My first mother's day was 2 years ago...
I was literally filled...with excitement, movement, anticipation.
Already my life had changed drastically as I was now fully aware 24/7 that I was no longer alone. I was already sharing my entire being with this little wonder. All of a sudden I was not only responsible for my health anymore but for 2 healths. Our heartbeats were pulsing in a joint symphony inside.
Yet...I had no clue yet what it meant to be a mother.
I didn't realise I'd fall in love again. In love with a tiny little human who at first could only communicate with me with his investigating curious absorbing big brown eyes, with his soft lovely smelling warm skin, with his lips and his cries. A love you can feel in each fiber of your body in a way you've never felt it before. Every day a look, a new achievement, a tear, ...can make me melt away.
I didn't realise that I'd become so vulnerable. Given the love and responsibility for this little wonder, I now have a very weak spot. If ever something bad would happen to my little Kabouter, I'd be devastated. My world would collapse. I belief I can take a lot of struggles, disappointments, worries for myself, but my tolerance level for Kabouter is a lot lower.
Where for myself my life experience has given me already some scabs, now some crusty scabs have been pulled off again, revealing beautiful pinky but very vulnerable skin.
All of a sudden I've become from empathic to emotional when confronted with other parent's suffering with regards of their children (eg news item on deadly accident involving children, news items on refugee families, a tragic movie, a road side cross marking a road accident's victim, ..). My empathy now creates literally physical pain as I can now relate at a brand new level and transpose the theoretic situation on our family.
The upside of this emotional tie is also that I'm happy and excited over the stupidest little things if Kabouter is. I clap and wave from the breakfast table to busses that pass by outside and point out "Wow, wow, beautiful flower" after a busy hectic day at work which is quickly forgotten at the smile of the little one. I join in for a little happy dance when Jan pulls out a bowl of strawberries. I learn to love to watch stupid baby tv programs, becuase I love that precious moment when he sits in full concentration still on my lap. I guess being a mom gives you a very healthy priority check that puts everything right back into perspective and also learns you to appreciate the small things. (with limits: I'm not crying when I don't get my favourite cookie! Then I'm simply rolling my eyes, shrug my shoulders visibly while I shrink a bit and think "poor little one, what a lot of tears over a refused cookie, I wish I could speed up his learning ahead over these small disappointment learning points. Both for him but also for me!". )

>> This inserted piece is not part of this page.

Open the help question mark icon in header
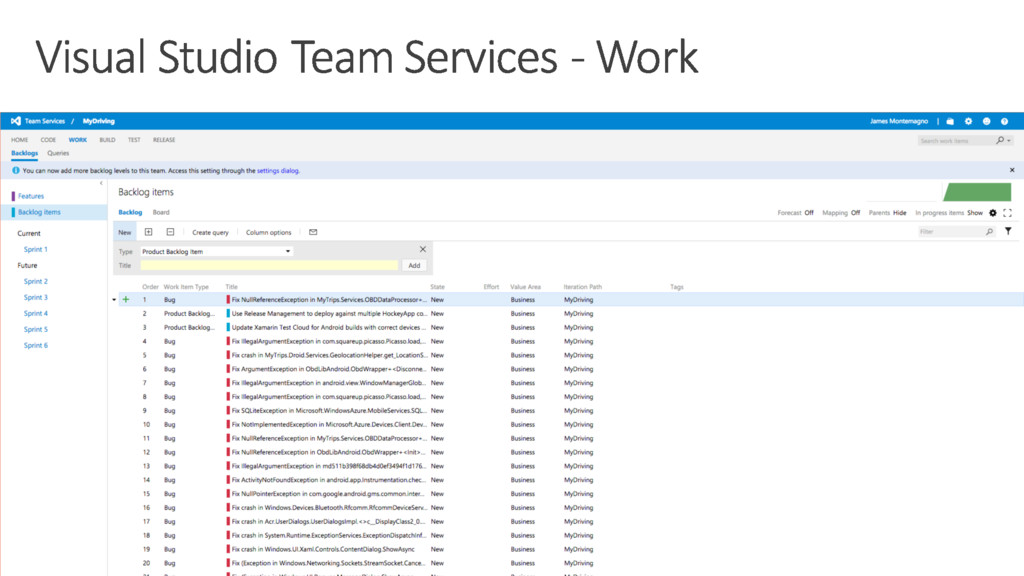tap(1005, 121)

I now have a double identity: I'm Goofball as always, but I am very often also "Kabouter's mom": in daycare I'm greeted as Kabouter's mom, I phone the doctor's office as "Kabouter's mom", etc... But also to Kabouter, I am simply mommy and he has no concept of "Goofball" so far. That's of course stimulated since Jan and I constantly refer to ourselves as mom and dad...and constantly means constantly. Another thing that is new : we are constantly commenting on what we are doing "mommy is now going to load the dishwasher so all these dirty plates can get clean again. Do you want to watch? NO NO don't touch, mommy has to do this. yes, the dishwasher, mommy is putting the plates in the dishwasher". I guess and hope that is something that will pass again, if not Kabouter will be too embarrassed to ever invite his friends over in the future ;)...(hahah, can you picture a house full of teenagers and me still commenting on every step I take "mommy is now going to refill some of your glasses. Yes, your glasses, with drinks. These are drinks that I pour into your glasses" :p. )
I now get to know a whole new world outside, a world I knew existed but that I had ignored until now: it's the world of "family - friendly" places, locations, activities, .... We still go out for dinner frequently, we still love to travel around, but restaurants are now rated first on the presence of a high chair, we've been on 2 last city trips to the local zoo, parks are valued not in first place for their natural beauty but for their playground. Because a laughing child makes happy relax parents. We try to do the same things as before but do them differently.
I am increasingly full of contradictions: I constantly crave for more me-time (time alone on the computer, control over tv channels, ...) and curse when Jan's away too often but when I get it, I miss that little voice in the house and I just want to feel and see that little growing discovering boy and participate in that daily wonderous journey.
Being a mom is so much more enriching and so much more fun than I had anticipated. I guess that's a relief as you cannot undo being a mom.